Description of the task. Word for word, restate the entries that follow.

Dataset entries:
--------------------------------------------------

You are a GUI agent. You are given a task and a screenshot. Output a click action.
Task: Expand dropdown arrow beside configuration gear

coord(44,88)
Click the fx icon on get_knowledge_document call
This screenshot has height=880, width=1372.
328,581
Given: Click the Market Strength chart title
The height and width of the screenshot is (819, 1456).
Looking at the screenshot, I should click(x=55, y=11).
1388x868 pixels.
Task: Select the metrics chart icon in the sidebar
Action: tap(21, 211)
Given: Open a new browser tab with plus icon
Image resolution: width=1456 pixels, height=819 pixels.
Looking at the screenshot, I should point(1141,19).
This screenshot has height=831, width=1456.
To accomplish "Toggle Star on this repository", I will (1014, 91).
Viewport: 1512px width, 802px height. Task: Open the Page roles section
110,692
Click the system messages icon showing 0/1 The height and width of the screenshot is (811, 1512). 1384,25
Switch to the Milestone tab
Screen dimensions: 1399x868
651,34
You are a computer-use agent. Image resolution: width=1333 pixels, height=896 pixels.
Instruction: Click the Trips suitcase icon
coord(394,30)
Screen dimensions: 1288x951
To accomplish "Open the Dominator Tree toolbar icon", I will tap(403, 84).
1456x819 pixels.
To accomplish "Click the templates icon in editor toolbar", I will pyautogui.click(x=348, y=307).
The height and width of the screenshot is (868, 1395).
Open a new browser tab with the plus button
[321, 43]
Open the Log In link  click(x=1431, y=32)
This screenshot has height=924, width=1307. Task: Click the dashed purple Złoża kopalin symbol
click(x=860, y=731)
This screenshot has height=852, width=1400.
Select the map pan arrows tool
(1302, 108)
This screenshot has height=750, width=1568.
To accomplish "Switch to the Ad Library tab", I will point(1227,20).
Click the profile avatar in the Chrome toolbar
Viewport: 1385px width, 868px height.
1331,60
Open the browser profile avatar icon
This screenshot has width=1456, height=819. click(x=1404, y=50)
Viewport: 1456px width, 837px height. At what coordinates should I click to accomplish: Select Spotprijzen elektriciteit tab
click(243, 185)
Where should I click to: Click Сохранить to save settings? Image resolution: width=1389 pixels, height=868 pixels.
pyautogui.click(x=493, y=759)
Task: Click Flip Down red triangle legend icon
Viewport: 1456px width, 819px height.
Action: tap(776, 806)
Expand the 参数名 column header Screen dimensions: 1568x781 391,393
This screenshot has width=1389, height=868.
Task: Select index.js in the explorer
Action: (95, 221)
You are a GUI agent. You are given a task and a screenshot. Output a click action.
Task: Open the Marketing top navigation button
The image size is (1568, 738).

--------------------------------------------------

Expected answer.
You are a GUI agent. You are given a task and a screenshot. Output a click action.
Task: Expand dropdown arrow beside configuration gear

coord(44,88)
Click the fx icon on get_knowledge_document call
This screenshot has height=880, width=1372.
328,581
Given: Click the Market Strength chart title
The height and width of the screenshot is (819, 1456).
Looking at the screenshot, I should click(x=55, y=11).
1388x868 pixels.
Task: Select the metrics chart icon in the sidebar
Action: tap(21, 211)
Given: Open a new browser tab with plus icon
Image resolution: width=1456 pixels, height=819 pixels.
Looking at the screenshot, I should point(1141,19).
This screenshot has height=831, width=1456.
To accomplish "Toggle Star on this repository", I will (1014, 91).
Viewport: 1512px width, 802px height. Task: Open the Page roles section
110,692
Click the system messages icon showing 0/1 The height and width of the screenshot is (811, 1512). 1384,25
Switch to the Milestone tab
Screen dimensions: 1399x868
651,34
You are a computer-use agent. Image resolution: width=1333 pixels, height=896 pixels.
Instruction: Click the Trips suitcase icon
coord(394,30)
Screen dimensions: 1288x951
To accomplish "Open the Dominator Tree toolbar icon", I will tap(403, 84).
1456x819 pixels.
To accomplish "Click the templates icon in editor toolbar", I will pyautogui.click(x=348, y=307).
The height and width of the screenshot is (868, 1395).
Open a new browser tab with the plus button
[321, 43]
Open the Log In link  click(x=1431, y=32)
This screenshot has height=924, width=1307. Task: Click the dashed purple Złoża kopalin symbol
click(x=860, y=731)
This screenshot has height=852, width=1400.
Select the map pan arrows tool
(1302, 108)
This screenshot has height=750, width=1568.
To accomplish "Switch to the Ad Library tab", I will point(1227,20).
Click the profile avatar in the Chrome toolbar
Viewport: 1385px width, 868px height.
1331,60
Open the browser profile avatar icon
This screenshot has width=1456, height=819. click(x=1404, y=50)
Viewport: 1456px width, 837px height. At what coordinates should I click to accomplish: Select Spotprijzen elektriciteit tab
click(243, 185)
Where should I click to: Click Сохранить to save settings? Image resolution: width=1389 pixels, height=868 pixels.
pyautogui.click(x=493, y=759)
Task: Click Flip Down red triangle legend icon
Viewport: 1456px width, 819px height.
Action: tap(776, 806)
Expand the 参数名 column header Screen dimensions: 1568x781 391,393
This screenshot has width=1389, height=868.
Task: Select index.js in the explorer
Action: (95, 221)
You are a GUI agent. You are given a task and a screenshot. Output a click action.
Task: Open the Marketing top navigation button
The image size is (1568, 738).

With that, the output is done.